Regular script is considered the archetype for Chinese writing, and forms the basis for most printed forms. In addition, regular script imposes a stroke order, which must be followed in order for the characters to be written correctly. (Strictly speaking, this stroke order applies to the clerical, running, and grass scripts as well, but especially in the running and grass scripts, this order is occasionally deviated from.) Thus, for instance, the character 木 mù "wood" must be written starting with the horizontal stroke, drawn from left to right; next, the vertical stroke, from top to bottom; next, the left diagonal stroke, from top to bottom; and lastly the right diagonal stroke, from top to bottom.
In the 20th century, written Chinese divided into two canonical forms, called simplified Chinese and traditional Chinese. Simplified Chinese was developed in mainland China in order to make the characters faster to write (especially as some characters had as many as a few dozen strokes) and easier to memorize. The People's Republic of China claims that both goals have been achieved, but some external observers disagree. Little systematic study has been conducted on how simplified Chinese has affected the way Chinese people become literate; the only studies conducted before it was standardized in mainland China seem to have been statistical ones regarding how many strokes were saved on average in samples of running text.
The simplified forms have also been criticized for being inconsistent. For instance, traditional 讓 ràng "allow" is simplified to 让, in which the phonetic on the right side is reduced from 17 strokes to just three. (The speech radical on the left has also been simplified.) However, the same phonetic is used in its full form, even in simplified Chinese, in such characters as 壤 rǎng "soil" and 齉 nàng "snuffle"; these forms remained uncontracted because they were relatively uncommon and would therefore represent a negligible stroke reduction. On the other hand, some simplified forms are simply long-standing calligraphic abbreviations, as for example 万 wàn "ten thousand", for which the traditional Chinese form is 萬.

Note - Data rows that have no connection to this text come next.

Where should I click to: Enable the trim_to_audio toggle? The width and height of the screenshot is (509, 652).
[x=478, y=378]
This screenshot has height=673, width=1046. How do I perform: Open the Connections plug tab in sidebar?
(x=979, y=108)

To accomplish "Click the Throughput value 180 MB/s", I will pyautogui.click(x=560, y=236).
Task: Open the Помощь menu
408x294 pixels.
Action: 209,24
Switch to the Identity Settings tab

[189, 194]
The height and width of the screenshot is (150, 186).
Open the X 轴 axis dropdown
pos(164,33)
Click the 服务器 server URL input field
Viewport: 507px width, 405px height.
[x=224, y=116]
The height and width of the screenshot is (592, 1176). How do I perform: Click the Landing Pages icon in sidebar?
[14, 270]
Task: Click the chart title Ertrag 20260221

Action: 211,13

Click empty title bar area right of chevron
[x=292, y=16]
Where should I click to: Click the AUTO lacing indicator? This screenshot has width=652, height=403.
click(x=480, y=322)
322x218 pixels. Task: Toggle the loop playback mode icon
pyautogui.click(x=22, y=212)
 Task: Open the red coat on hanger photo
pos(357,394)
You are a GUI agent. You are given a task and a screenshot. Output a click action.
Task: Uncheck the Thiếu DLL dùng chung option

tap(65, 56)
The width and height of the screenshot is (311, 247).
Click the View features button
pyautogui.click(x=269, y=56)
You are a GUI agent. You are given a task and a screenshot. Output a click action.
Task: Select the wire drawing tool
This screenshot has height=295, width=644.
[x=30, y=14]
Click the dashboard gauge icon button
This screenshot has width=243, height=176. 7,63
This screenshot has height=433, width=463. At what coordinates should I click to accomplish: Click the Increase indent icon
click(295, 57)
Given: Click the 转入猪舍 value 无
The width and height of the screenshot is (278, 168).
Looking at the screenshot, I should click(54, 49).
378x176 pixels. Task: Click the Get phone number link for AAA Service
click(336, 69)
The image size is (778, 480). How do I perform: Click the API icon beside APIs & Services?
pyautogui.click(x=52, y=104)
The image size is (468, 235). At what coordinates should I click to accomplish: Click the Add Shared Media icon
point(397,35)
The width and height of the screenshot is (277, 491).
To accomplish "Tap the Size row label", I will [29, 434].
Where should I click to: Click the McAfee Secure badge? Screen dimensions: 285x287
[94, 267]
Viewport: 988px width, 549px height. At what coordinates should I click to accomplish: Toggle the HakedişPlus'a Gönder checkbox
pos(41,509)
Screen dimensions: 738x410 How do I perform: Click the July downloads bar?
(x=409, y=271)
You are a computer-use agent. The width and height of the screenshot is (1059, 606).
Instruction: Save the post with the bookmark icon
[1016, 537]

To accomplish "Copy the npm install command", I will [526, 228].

Simplified Chinese is standard in the mainland of China, Singapore and Malaysia. Traditional Chinese is retained in Hong Kong, Macau, Taiwan and overseas Chinese communities (except Singapore and Malaysia). Throughout this article, Chinese text is given in both simplified and traditional forms when they differ, with the traditional forms being given first.
At the inception of written Chinese, spoken Chinese was monosyllabic; that is, Chinese words expressing independent concepts (objects, actions, relations, etc.) were usually one syllable. Each written character corresponded to one monosyllabic word. The spoken language has since become polysyllabic, but because modern polysyllabic words are usually composed of older monosyllabic words, Chinese characters have always been used to represent individual Chinese syllables.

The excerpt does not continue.